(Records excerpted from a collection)
* begin *

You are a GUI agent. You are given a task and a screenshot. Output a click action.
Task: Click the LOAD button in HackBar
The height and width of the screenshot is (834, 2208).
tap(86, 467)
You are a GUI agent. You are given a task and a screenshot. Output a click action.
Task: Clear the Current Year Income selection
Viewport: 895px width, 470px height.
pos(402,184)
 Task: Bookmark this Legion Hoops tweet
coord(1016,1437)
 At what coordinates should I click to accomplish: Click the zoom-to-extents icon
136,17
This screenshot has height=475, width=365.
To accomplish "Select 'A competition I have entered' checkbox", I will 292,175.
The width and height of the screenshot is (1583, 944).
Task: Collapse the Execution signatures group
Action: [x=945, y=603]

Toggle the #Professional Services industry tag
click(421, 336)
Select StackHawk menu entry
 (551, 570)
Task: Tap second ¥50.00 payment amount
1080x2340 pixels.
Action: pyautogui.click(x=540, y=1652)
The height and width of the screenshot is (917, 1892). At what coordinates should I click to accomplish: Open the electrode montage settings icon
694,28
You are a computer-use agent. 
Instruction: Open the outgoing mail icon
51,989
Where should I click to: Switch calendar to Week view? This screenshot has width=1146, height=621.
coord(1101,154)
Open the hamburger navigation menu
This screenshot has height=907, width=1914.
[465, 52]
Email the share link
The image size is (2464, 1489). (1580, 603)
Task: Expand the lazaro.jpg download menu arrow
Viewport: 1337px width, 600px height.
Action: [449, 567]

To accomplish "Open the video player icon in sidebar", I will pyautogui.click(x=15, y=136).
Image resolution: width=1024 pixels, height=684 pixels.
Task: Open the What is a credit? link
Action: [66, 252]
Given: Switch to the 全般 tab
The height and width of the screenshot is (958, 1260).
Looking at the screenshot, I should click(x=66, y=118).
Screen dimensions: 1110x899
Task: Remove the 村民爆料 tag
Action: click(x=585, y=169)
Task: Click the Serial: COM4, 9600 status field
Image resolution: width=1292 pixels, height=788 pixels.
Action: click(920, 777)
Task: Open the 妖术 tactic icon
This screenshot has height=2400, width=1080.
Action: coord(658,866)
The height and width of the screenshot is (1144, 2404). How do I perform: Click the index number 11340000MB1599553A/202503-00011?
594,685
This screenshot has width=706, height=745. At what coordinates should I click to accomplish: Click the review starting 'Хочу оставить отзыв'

* end *

- [What is being asked] Return, without alteration, the lines from the line containing "Select StackHawk menu entry" up to and including the line containing "Action: [449, 567]".

- [Full output]
Select StackHawk menu entry
 (551, 570)
Task: Tap second ¥50.00 payment amount
1080x2340 pixels.
Action: pyautogui.click(x=540, y=1652)
The height and width of the screenshot is (917, 1892). At what coordinates should I click to accomplish: Open the electrode montage settings icon
694,28
You are a computer-use agent. 
Instruction: Open the outgoing mail icon
51,989
Where should I click to: Switch calendar to Week view? This screenshot has width=1146, height=621.
coord(1101,154)
Open the hamburger navigation menu
This screenshot has height=907, width=1914.
[465, 52]
Email the share link
The image size is (2464, 1489). (1580, 603)
Task: Expand the lazaro.jpg download menu arrow
Viewport: 1337px width, 600px height.
Action: [449, 567]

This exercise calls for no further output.